Introduction to Data Structures
A data structure can be defined as a structure that holds data. Up to this point, you should know about the different types of data that are available when we program. This data is critical in performing different operations and calculations. But so far, this data had been used without allocating any structure to it. Your programs had data and it was not organized. Has there been any data that you came across that had any structure to it? The basic data, having a bit of structure to it, that you came across was an array.
An array is a continuous sequence of one type of data. That data taken as a whole is known as an array and it is used as such. If you want to declare an array of integers of size 10, you will write it as:
int data[10];
Here, we have declared an array of integers, which is of size 10. This means that in the memory location, there are 10 integers, one after another, in a sequence and that collection is collectively called data. Now if we want to initialize this array, we can write:
for(int i = 0; i<10;i++>
{
data[i] = 0;
}
This code will initialize all the integers in the data array with the value 0. You can clearly see that, due to the presence of an array, the initialization of data can be easily done in a loop by writing a few lines of code. Thus having a proper structure for the data can be beneficial in performing computations. There are many other data structures that can be created and used in different programs. Some data structures have a specific name and are commonly used in programs. Others can be created on the basis of need, thus simplifying the way a person manages the data. These types of data are commonly known as Abstract Data Types or ADTs. But before we learn about them, we should discuss a specific construct of C/C++ and other object oriented languages, which allows the making of such ADTs possible. This is commonly known as a class.
Class & Structures
A class in C++ is an encapsulation of data members and functions that manipulate the data. What that means is, it is a structure that contains data which is hidden from the users and provides appropriate functions for changing the data under predefined conditions. A class can be defined like this:
class DataManager
{
private:
int x;
int y;
public:
DataManager() //Constructor
{
x = 0;
y = 0;
}
~ DataManager() //destructor
{
}
int Add()
{
return x+y;
}
};
struct DataManager
{
private:
int x;
int y;
public:
DataManager() //Constructor
{
x = 0;
y = 0;
}
~ DataManager() //destructor
{
}
int Add()
{
return x+y;
}
};
Now to explain this class and a structure:
In this class there are two variables x, y holding the data. There is a method/operation that performs the addition of both x and y and returns their sum. This operation is class specific and cannot be used without this class. Then there is a constructor method which, as you can see, has the same name as the class and does not return anything. There is also another function which has the same name as the class but a ~ comes before the name; this is known as a destructor. Whenever a class is declared a constructor is used to initialize its variables; a destructor is used to free up memory when the class variable is destroyed (more on that later).
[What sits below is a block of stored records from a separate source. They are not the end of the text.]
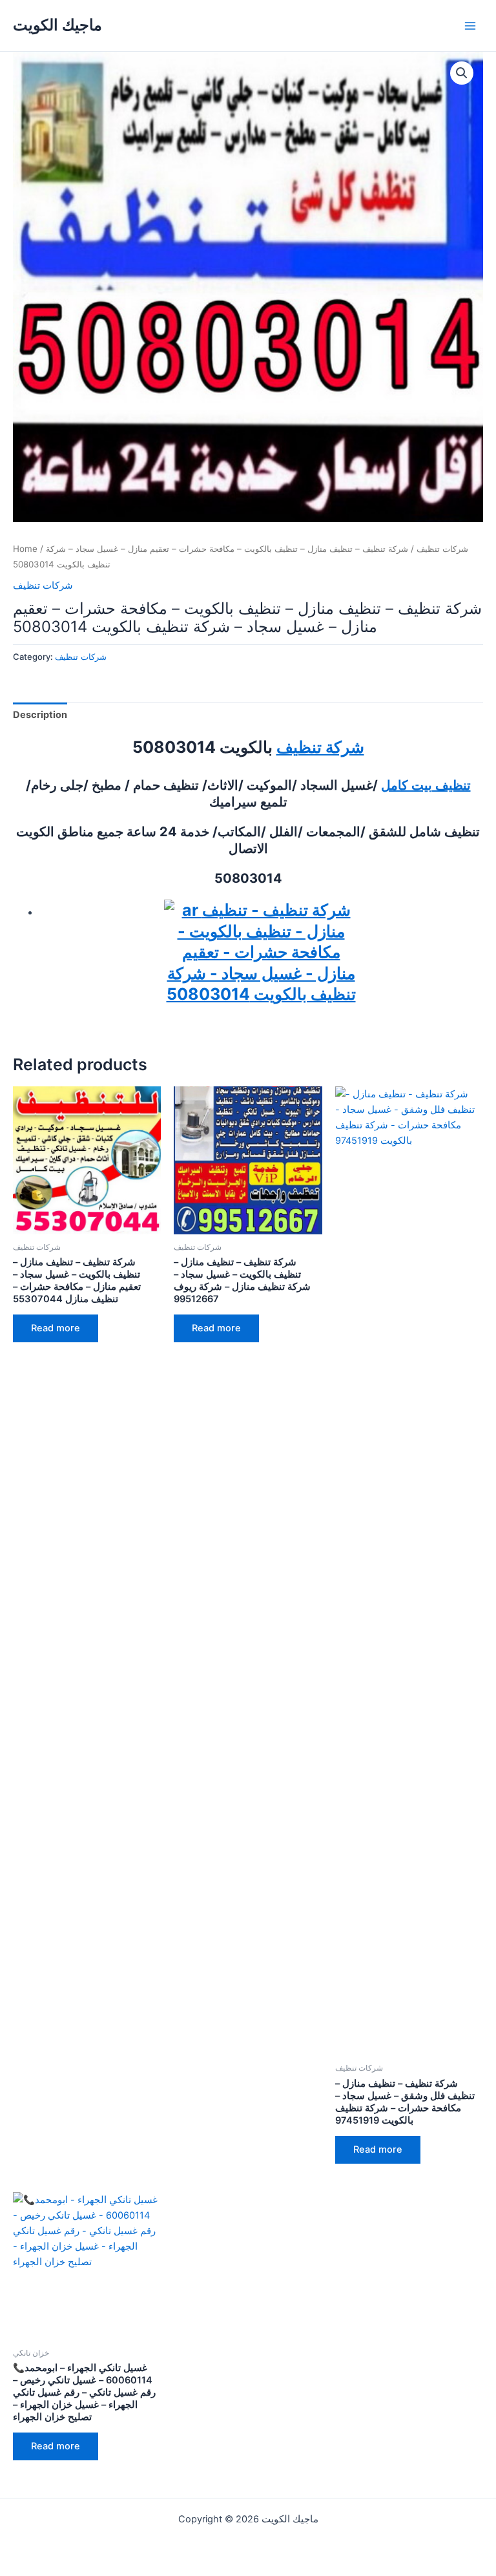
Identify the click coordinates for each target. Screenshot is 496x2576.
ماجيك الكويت (57, 25)
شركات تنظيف (442, 549)
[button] (461, 73)
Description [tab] (40, 715)
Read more (55, 1328)
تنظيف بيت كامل (426, 785)
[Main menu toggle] (470, 25)
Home (25, 549)
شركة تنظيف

Here, we have actually declared our own data type, known as DataManager. We can create its variables by simply writing:
DataManager manager;
Whenever we declare a variable of our defined class, that variable is normally referred as an object. So we can say that when we declare a class, we are defining an object which we are going to use in our program. Classes are the backbone of Object Oriented Programming, but here we are going to use them for defining Abstract Data Types.
Abstract Data Types
An abstract data type (ADT) is characterized by the following properties:
1. It exports a type.
Meaning that once an ADT has been defined, then variables can be declared with that ADT as the type
2. It exports a set of operations. This set is called interface.
It contains a set of functions that are made public for the users to use.
3. Operations of the interface are the one and only access mechanism to the type's data structure.
The defined functions are the only way by which that ADT can be used and manipulated
4. Axioms and preconditions define the application domain of the type.
There is a set of preconditions which define how the type should be used and what sort of conditions would produce what sort of a data.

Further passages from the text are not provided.